Curitiba - A assessora da 6 Inspetoria do Tribunal de Contas (TC) do Paraná, Desirée do Rocio Vidal, que teve a prisão preventiva decretada na semana passada a pedido do Ministério Público (MP) estadual e ficou desaparecida por três dias, se disse ontem assustada e indignada com o teor das denúncias do MP feitas contra ela. Desirée e outras 14 pessoas foram apontadas pela Promotoria de Defesa do Patrimônio Público como responsáveis pelo suposto desvio de R$ 16,8 milhões da Companhia Paranaense de Energia (Copel) que teria sido realizado através de um contrato supostamente irregular firmado com a Associação dos Diplomados da Faculdade de Economia, Administração e Contabilidade (Adifea) da Universidade de São Paulo (USP).
A funcionária do TC disse que recebeu o despacho pedindo a análise de um contrato ''guarda-chuva'' entre o governo do Estado e a Adifea através de contratação direta com inexigibilidade de licitação para um trabalho de recuperação e encargos previdenciários de diversos órgãos estatais. A Adifea se identificou como sendo uma entidade pessoa jurídica de direito privado e sem fins lucrativos. O despacho para análise teria vindo da presidência do TC, na época nas mãos do conselheiro Rafael Iatauro.
Desirée fez um parecer opinando pela celebração de contratação direita no dia 4 de fevereiro de 2002. O parecer dela foi assinado também pelo conselheiro Heinz Herwig, seu chefe imediato e citado pelo doleiro Alberto Youssef como um dos supostos beneficiários da transação Copel-Olvepar. O parecer, em tese, foi encaminhado para consulta na Diretoria de Assuntos Técnicos e Jurídicos do TC e recebeu apoio do assessor jurídico Carlos Eduardo de Moura.
O próprio MP, através do então procurador geral do MP dentro do TC, Fernando Augusto Mello Guimarães, deu parecer favorável ao contrato no dia 27 de fevereiro do mesmo ano. No dia seguinte, dia 28, um relatório foi feito pelo conselheiro Henrique Naigeboren (atualmente presidente do TC) dando aval em tese à transação. O relatório foi aprovado no plenário do TC por unanimidade com os votos dos conselheiros Quiélse Crisóstomo da Silva, Henrique Neigeboren e Heinz Herwig e dos auditores Roberto Macedo Guimarães e Caio Márcio Nogueira Soares, que atuaram como conselheiros.

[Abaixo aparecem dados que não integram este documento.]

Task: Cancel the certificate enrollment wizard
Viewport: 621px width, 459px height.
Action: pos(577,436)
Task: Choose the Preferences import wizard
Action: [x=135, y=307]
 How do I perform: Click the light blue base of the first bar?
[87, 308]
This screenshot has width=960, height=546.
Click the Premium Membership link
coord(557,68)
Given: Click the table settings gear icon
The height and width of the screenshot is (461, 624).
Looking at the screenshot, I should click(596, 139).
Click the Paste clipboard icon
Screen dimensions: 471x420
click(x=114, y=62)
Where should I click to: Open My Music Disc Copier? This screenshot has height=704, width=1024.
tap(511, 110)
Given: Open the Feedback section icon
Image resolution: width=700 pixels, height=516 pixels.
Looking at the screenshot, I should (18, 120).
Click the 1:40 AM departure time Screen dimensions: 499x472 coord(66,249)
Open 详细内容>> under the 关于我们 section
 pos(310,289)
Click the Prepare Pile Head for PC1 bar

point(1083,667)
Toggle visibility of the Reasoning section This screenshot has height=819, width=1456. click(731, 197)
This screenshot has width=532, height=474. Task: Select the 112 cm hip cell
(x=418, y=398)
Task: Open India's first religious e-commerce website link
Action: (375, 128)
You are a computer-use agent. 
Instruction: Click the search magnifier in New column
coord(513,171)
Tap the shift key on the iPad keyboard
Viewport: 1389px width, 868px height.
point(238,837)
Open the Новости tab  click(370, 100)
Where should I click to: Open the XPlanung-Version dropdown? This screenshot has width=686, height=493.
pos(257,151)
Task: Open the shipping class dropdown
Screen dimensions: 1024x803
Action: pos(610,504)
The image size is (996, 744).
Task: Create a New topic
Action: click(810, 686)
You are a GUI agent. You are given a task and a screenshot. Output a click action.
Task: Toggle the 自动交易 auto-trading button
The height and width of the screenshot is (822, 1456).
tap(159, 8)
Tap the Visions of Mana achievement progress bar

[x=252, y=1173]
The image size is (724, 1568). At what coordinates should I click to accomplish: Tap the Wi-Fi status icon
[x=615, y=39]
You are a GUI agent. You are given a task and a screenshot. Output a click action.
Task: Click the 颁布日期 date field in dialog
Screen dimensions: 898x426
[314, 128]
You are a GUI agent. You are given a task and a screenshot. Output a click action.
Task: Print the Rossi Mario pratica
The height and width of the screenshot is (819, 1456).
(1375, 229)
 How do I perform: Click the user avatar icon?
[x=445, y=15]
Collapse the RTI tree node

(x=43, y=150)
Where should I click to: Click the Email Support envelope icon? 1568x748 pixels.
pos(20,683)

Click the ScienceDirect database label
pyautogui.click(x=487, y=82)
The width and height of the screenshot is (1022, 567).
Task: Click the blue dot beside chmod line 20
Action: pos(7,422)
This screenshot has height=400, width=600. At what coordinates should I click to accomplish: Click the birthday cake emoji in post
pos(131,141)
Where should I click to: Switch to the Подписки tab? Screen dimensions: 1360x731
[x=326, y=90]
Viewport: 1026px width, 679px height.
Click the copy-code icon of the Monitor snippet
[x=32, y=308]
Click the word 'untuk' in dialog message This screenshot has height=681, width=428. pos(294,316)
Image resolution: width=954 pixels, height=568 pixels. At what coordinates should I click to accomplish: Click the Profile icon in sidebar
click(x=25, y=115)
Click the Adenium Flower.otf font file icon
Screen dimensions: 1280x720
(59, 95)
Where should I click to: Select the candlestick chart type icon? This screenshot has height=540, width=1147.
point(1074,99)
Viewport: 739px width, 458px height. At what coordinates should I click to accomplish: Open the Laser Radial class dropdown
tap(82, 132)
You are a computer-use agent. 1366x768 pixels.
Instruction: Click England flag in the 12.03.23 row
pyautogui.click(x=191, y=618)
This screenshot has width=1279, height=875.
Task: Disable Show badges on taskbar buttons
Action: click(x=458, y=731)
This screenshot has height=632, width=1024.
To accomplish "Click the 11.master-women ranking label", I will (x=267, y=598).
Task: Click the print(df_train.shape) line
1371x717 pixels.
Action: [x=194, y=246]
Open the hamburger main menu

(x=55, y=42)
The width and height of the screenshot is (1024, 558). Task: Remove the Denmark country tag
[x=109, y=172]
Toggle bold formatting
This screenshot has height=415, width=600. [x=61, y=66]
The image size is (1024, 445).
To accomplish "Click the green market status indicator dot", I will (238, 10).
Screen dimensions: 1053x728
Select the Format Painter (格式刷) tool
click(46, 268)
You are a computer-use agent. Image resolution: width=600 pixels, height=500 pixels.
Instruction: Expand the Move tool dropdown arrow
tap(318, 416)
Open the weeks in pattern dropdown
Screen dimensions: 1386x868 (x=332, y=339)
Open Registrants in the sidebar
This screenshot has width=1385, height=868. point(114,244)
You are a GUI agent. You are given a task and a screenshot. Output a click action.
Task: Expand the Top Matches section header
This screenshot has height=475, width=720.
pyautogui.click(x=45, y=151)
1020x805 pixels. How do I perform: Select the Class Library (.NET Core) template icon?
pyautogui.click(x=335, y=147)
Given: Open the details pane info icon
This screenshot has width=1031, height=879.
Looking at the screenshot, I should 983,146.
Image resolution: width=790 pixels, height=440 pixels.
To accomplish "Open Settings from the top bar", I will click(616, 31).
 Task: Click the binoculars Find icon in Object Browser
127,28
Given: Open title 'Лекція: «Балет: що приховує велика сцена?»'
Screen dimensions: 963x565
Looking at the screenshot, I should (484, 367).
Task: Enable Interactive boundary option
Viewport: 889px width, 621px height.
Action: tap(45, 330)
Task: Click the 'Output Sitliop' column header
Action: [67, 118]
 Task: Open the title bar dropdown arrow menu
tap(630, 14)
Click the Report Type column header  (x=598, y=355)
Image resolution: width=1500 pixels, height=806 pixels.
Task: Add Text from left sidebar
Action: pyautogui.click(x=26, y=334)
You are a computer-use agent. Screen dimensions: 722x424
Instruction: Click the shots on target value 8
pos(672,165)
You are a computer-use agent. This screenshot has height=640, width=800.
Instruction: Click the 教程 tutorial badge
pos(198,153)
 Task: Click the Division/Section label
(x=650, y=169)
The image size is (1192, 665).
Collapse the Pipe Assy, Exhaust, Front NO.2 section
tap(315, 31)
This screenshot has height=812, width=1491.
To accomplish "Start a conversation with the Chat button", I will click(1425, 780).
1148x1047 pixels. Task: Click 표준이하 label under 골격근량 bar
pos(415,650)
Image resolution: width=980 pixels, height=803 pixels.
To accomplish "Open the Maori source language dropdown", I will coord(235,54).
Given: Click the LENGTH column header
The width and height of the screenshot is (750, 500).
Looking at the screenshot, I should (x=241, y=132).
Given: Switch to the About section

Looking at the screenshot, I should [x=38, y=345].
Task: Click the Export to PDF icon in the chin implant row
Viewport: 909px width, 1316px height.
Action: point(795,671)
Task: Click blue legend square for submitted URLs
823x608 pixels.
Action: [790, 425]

''Não dei um referendo. Passei meu parecer por todas as instâncias do TC e do MP. Jamais respondi diretamente à Copel ou à Secretaria de Estado da Fazenda. Quem fez isso foi a Casa'', analisou ela, em entrevista à Folha. Desirée foi denunciada pelo MP por ter mandado que fosse realizado o pagamento por serviços prestados no dia 16 de fevereiro. Entretanto, os serviços teriam sido pagos no dia 13. ''Se o contrato era legal, orientei que fossem pagos todos os serviços prestados. Não tinha como saber que o pagamento já havia sido feito. Eu fiquei sabendo agora. Todos os procedimentos que adotei foram os normais para o cargo que eu ocupava. Faziam parte de minha função'', defendeu-se.
Naigeboren informou ontem, através da assessoria de imprensa, que seguiu os pareceres dados por técnicos, MP e pela 6 Inspetoria (a de Heinz Herwig) por entender que não havia qualquer irregularidade na prestação de serviços da Adifea sem licitação para o governo do Paraná. Iatauro não lembra de ter recebido despacho da Secretaria de Estado da Fazenda e encaminhado para a inspetoria de Desirée. Entretanto, de acordo com ele, é comum que os pedidos oficiais que sejam protocolados na presidência sejam despachados para as inspetorias competentes.
O MP não quis se manifestar sobre o assunto por se tratar de investigação sigilosa.